Analysis: It's lucrative, but there is unease about the lap-dancing industry, writes Nuala Haughey.
It is under a year since the authorities stopped issuing work permits for lap-dancers, which had somewhat euphemistically fallen into the "entertainment" category.
Lap-dancers, who are usually topless, perform erotic dances in front of paying customers, who are generally not allowed to touch the women.
It is a lucrative business, as the mushrooming of such venues throughout the State in the past few years would indicate. For the women, many of them immigrants, it is a well-paid job and can be cash-in-hand.
But while club-owners insist that prostitution is not allowed on their premises and "no touching" policies operate, the business has been plagued with reports that punters in some venues pay the women for sex.
Just over a month ago, the Barclay Club in Dublin's South William Street was effectively closed by a court after it was found to have permitted illegal sexual acts in its luxury penthouse suite.
The Circuit Civil Court threw out an appeal by the club's owners against a District Court judge's refusal to grant it a music and dance licence. Gardaí who visited the club had found three men being entertained by two scantily clad women in the private suite.
On a separate couch, officers saw a naked woman lying over a man who was touching her breasts, buttocks and pubic area.
When the gardaí asked what was going on, the manager said: "That was lap-dancing." He denied he was running a brothel.
The Ruhama Women's Project, a group which works with prostitutes, called last year for such clubs to be banned because of their "inevitable" links to prostitution. Ms Maura Connolly from Ruhama said yesterday she was pleased with the Garda action against lap-dancing clubs and called for the Government to consider closing down all such premises. She estimated there were currently about 26 in the country.
"We know that women are often groomed for prostitution and in every other country in the world they are just a cover for prostitution. We have concerns about how women are being commodified; men can grope and leer at them and their bodies are for sale."
While Ruhama had encountered no "hard evidence" of prostitution in lap-dancing clubs in Ireland, there were "very strong indicators" that this was happening, including media reports.
"If it happens everywhere else in Europe, then why would Ireland be different?"
As for the argument that the refusal of the authorities to issue work permits for immigrant dancers might actually encourage illegal employment, Ms Connolly said this was a "very simple interpretation".

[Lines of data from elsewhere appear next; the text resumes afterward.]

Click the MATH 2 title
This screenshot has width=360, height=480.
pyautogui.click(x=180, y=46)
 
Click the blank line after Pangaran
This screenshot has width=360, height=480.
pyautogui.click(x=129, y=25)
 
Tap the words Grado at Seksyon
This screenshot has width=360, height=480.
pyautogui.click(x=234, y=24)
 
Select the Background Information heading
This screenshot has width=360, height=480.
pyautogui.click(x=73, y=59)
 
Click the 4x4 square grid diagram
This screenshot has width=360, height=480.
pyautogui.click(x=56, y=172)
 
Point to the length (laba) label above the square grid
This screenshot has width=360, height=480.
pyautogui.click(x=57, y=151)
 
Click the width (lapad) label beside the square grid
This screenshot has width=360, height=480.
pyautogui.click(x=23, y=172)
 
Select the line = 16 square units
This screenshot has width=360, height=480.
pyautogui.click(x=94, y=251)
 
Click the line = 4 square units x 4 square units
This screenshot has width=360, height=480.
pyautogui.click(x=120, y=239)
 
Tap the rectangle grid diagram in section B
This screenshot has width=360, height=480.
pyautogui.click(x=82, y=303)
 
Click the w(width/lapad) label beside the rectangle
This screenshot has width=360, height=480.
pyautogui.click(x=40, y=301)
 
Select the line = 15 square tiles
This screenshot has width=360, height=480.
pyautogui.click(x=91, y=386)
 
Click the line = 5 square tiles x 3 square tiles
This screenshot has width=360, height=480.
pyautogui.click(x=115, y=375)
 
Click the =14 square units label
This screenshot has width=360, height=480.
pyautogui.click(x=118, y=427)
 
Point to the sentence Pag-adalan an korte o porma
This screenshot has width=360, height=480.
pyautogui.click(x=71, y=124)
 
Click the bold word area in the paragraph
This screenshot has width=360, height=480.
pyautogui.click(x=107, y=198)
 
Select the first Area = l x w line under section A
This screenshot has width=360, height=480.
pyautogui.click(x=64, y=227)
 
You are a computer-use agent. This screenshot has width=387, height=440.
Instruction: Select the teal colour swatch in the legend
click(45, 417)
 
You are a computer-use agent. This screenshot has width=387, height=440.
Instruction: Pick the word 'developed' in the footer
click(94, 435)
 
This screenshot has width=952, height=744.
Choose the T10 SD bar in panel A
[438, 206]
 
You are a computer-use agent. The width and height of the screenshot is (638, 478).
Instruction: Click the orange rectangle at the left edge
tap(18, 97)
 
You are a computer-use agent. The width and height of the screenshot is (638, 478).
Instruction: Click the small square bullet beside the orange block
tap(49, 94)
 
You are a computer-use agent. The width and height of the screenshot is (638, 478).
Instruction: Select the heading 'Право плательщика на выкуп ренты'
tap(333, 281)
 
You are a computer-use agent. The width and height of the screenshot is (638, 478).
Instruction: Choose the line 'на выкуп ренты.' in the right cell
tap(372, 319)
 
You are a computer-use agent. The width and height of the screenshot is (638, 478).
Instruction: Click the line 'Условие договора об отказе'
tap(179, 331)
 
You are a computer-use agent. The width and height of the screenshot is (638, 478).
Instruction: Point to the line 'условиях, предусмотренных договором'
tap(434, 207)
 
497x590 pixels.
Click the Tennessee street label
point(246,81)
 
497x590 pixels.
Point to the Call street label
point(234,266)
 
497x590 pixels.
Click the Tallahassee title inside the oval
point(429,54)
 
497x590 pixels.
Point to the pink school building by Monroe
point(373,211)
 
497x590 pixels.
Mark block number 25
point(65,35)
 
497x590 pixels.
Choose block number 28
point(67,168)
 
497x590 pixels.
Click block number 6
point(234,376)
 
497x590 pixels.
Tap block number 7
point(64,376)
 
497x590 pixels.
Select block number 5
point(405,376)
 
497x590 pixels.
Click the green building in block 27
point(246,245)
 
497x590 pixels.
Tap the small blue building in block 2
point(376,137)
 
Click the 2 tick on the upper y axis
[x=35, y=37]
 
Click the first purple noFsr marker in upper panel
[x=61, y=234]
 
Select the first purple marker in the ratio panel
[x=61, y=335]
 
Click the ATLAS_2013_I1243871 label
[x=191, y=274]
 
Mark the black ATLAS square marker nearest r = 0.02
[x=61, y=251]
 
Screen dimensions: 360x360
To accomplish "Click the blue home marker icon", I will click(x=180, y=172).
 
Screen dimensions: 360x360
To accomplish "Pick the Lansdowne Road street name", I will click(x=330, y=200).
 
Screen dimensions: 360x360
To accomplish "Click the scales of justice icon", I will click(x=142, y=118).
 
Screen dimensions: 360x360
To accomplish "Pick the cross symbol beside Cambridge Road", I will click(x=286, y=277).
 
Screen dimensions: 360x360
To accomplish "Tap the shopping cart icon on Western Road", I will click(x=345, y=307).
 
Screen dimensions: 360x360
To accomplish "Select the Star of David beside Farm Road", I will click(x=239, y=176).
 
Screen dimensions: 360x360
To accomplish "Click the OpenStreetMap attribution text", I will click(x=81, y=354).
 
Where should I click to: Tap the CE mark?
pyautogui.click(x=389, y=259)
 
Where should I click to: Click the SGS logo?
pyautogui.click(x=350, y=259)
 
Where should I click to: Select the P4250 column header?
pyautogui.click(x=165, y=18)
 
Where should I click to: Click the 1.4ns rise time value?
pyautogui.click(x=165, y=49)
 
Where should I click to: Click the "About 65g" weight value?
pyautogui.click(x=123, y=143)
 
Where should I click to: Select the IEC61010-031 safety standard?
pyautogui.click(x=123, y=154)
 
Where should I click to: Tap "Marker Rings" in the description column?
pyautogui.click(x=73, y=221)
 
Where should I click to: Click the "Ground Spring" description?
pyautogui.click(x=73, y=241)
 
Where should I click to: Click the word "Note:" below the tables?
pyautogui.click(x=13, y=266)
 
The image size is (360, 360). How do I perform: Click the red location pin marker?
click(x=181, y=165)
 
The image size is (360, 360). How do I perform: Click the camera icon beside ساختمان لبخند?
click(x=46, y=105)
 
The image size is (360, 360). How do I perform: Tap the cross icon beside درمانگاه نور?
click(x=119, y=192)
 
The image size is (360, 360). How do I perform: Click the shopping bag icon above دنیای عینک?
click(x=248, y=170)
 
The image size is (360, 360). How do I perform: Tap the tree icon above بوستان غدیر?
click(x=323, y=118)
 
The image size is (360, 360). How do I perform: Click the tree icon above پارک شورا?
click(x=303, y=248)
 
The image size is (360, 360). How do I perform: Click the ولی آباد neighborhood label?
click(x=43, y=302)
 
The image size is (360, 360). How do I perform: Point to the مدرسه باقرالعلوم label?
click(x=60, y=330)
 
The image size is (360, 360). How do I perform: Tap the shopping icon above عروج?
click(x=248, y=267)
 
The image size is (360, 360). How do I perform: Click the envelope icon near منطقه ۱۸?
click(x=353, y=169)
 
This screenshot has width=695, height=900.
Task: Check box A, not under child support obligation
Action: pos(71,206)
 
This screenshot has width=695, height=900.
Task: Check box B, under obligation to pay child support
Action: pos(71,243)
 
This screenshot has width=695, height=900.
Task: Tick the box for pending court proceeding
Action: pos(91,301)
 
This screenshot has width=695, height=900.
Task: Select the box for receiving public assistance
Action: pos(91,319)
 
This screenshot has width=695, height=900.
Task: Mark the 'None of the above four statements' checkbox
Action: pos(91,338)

"Prostitution is just one part of it so if they are being trafficked to work in brothels here, it leads us to suspect that they are being trafficked for lap-dancing clubs as well." Senior immigration gardaí yesterday confirmed that part of their inquiries following Thursday night's raids would be into this issue.
Women are being moved around the State by their employers, particularly between clubs in Dublin, Dundalk and Limerick, said one source.
The last such high-profile State-wide searches for illegal immigrants was Operation Hyphen which led to the detention of 140 people, but few deportations.
Gardaí visited 294 premises in the operation last July, the first of its kind, which was criticised by immigrant support groups and Opposition politicians as being costly and counter-productive.
This time there has been little criticism of Operation Quest, which perhaps indicates a general public unease about the lap-dancing industry. Another difference is that gardaí are "armed" with a new law which makes it an offence for employers to hire undocumented migrant workers.
In a bizarre anomaly, it had not until this year been an offence for an employer to hire an illegal immigrant, although it was an offence for an undocumented migrant to work.
While gardaí came across Latvians, Lithuanians, Czech nationals and English women on Thursday night, there were few Irish women arrested.
"One of the questions we constantly ask is, why aren't they Irish girls?" Ms Connolly said. "The answer is that it's not acceptable. Irish men wouldn't want their daughter, sisters or nieces working in them, so why is it ok to use immigrants?"